October 27, 2015


Stij has been really tied up with his woodworking business these days.  He was on a tight deadline for some deeply disturbed client who wanted a wooden refrigerator (?) and he needed some supplies from Home Depot.
So he sent me.
I know, I know.
Now, understand, I know about as much about woodworking as I do about cooking…well, maybe slightly less.
You get the idea, anyway.
So, with list in hand, I tootled off to Home Depot, which is about a mile away from our house.
About a quarter mile down the highway, there was a roadblock and a detour.  This really threw me, since I don’t drive much since the neighbors had to rebuild their living room the last time I did, so I don’t know my way around very well.  But Stij decided to roll the dice once again, since the roads were all straight, away from a residential area, and he would be home to make sure the car was actually in reverse before I floored it to back into the driveway.
Okay.  Back to the detour.  Being the mature, law-abiding woman that I am, I pulled up next to the officer directing traffic and greeted him.
“Ma’am, there’s a flash flood up ahead—the road’s washed out.  You can’t get a car through there.”
“Then let me park here, and I’ll get out and swim for it.”
“Move along, ma’am.”
Arizona state troopers do not think outside the box.
So off I went.  I thought of faking a nervous breakdown, but he didn’t look like he’d buy it. 
In completely unfamiliar territory now, I reached for my phone to call Stij and…guess what…I left it home.
At that point an actual, unfaked nervous breakdown wasn’t far away.  And relying on my sense of direction was no good.  I have been known to get lost walking to the bathroom.
So after my screaming died down and I stopped hyperventilating, I fell back on the way most women remedy a situation such as this—I found a gas station.  And GAS, as most women know, is an acronym meaning: Go Ask Someone.  Men have never understood this.
So I pull into a station, took several deep breaths to help calm the trembling, and legged it to the cashier inside.

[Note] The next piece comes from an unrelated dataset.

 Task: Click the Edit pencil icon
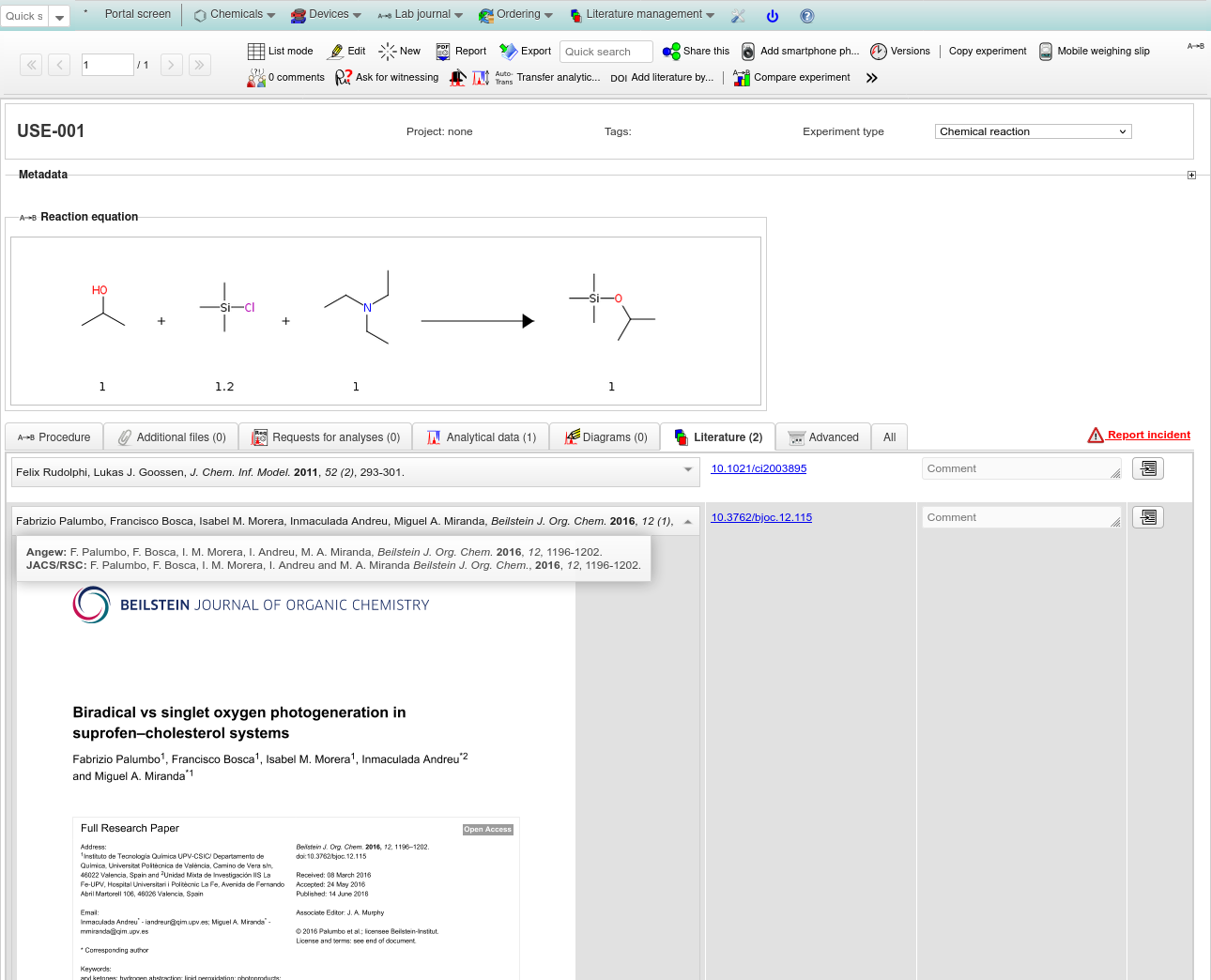[336, 52]

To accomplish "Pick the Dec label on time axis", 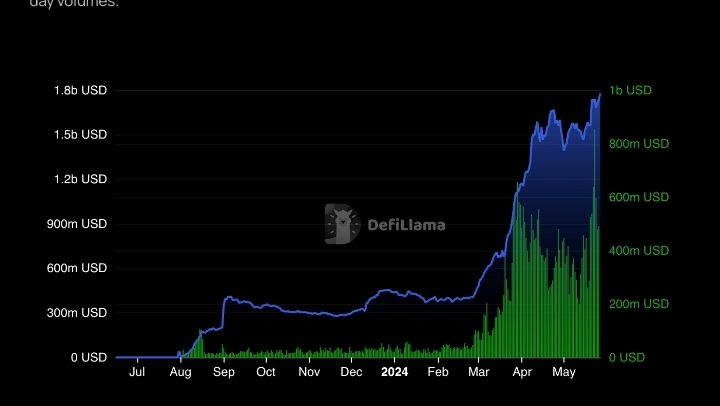I will (x=351, y=372).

“Hello, I need directions to the Home Depot—but not on the 101—it’s closed.”
My Spanish was pretty sucky, but I gave it a try, anyhow.  “Por favor— Yo requisitiono mappe dos vocala chordios en la Casa Trainstationo.”
He looked horrified.
I tried again.  He was just a cashier—maybe he could get one of the guys in the body shop to help.
“Por favor (I am nothing if not polite)—Perhaps el drunko mechanico…
That did it—he grabbed two Slim Jim sausage snacks and used them to make a cross, then backed slowly away from me.
Realizing that further attempts at light banter would be futile, I took my leave, got back in my car, and resumed my journey.
Ten hours later, I decided to stop for the night.
The next morning, feeling refreshed, I got in the car, started it up, drove ten feet, and the car died. 
I hadn’t called Stij the previous night, because I was just too tired.
But now seemed like a good time.
“Hi, hon.”
“Are you okay?  I’ve been worried sick!  Why didn’t you call?”
“I left my phone turned off at home.”
“Gas stations have phones.”
“Let’s not go there.  The car died.”
“Okay, I’ll be there in five minutes.”
“No, you won’t.  There was a detour on 101.”
“Okay.  What happened, did you end up driving all around the west side?”
“So I’ll see you in forty-five minutes, then.”
“I thought you were on the west side.”
“Yes.  Of Colorado.”
“And guess what? There’s a Home Depot right across the street!”